Это всё, что есть в распоряжении биографов. Более подробных сведений не имеется. Встреча Виктора Владимировича с Анной Михайловной, по всей видимости, всё-таки состоялась, но никаких отношений не завязалось, и никакого продолжения не последовало. Принц и принцесса остались по отдельности, сами по себе, а Гоголь, как утверждает Шенрок, с тех пор начал лелеять «особую привязанность» к Анне Михайловне, которая потом сыграет свою удивительную роль.

Что ж, может быть, и так. Хотя, повторюсь, корни вышеназванной «особой привязанности», скорее всего, уходят глубже, достигая солнечной Ниццы.

* * *

Бельгийское побережье, на котором расположен меланхолически-милый курорт Остенде, полюбившийся Гоголю едва ли не так же сильно, как окрестности Рима, оказывало нашему герою добрую услугу, даря успокоение. Вот и на этот раз Гоголь хотел найти в Бельгии нечто подобное, тем более и Виельгорские были рядом, графиня Анна снова выходила на променад с Гоголем, даря скромные улыбки и болтая о забавных пустяках. Отношения с нею становились для писателя всё более значимыми и всё более доверительными. Однако прошло время, и бархатный сезон в Остенде завершился, Виельгорским пора было уезжать.

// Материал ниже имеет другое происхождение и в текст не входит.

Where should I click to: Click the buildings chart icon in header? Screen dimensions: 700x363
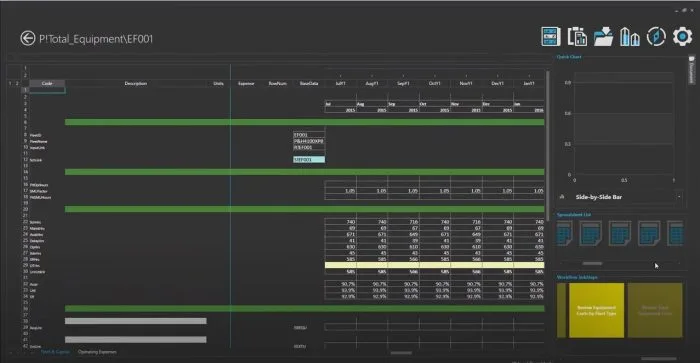coord(629,37)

Европейская осень вступала в свои права, Гоголь снова захандрил, да и эхо минувшей катастрофы догоняло его. И хотя сам он постарался отойти от прежних эмоций, позабыть их горечь, насколько это было возможно, но другие люди, имевшие теперь серьёзные претензии к Гоголю, успокоиться пока не сумели, более того, их негодование достигло наивысшей точки.

У классика нашего никак не получалось справиться с последствиями «большого взрыва» – всполох тот был очень уж огромен, и взрывная волна его, странным образом циркулирующая теперь в умах читателей и бывших почитателей, настигала Гоголя несколько раз, будто огибая земной шар.

Дело в том, что в период пребывания Гоголя в Германии и Бельгии, во второй половине 1847 г., происходит его заочный спор с Белинским, обозначивший кульминацию в истории восприятия и оценки «Выбранных мест…» и вновь стоивший их автору огромных душевных сил и переживаний.

Гоголю опять надо выкарабкиваться из очередного кризиса. Каковы же могли быть средства для этого мероприятия? У него первым и главным лекарством было одно – путешествие. На сей раз это оно должно было явиться не просто туром по интересным местам, а священным паломничеством в Святую землю.

Настроение Гоголя обреталось на территории сумрачности. И вот приближается 1848 г., который и в европейской истории ознаменован важными событиями, а в гоголевской биографии обозначит совершенно удивительные вехи, в которые некоторые биографы даже и верить не спешат.

Глава семнадцатая. Путь на Родину

В конце 1840-х гг. Европа делается всё более чужой для Гоголя, или он становится чужим для той Европы, которая пробуждает свои затаённые стихии для начала революций. Заканчивалось, истекало последнее и самое длительное европейское странствие Гоголя, продлившееся шесть лет.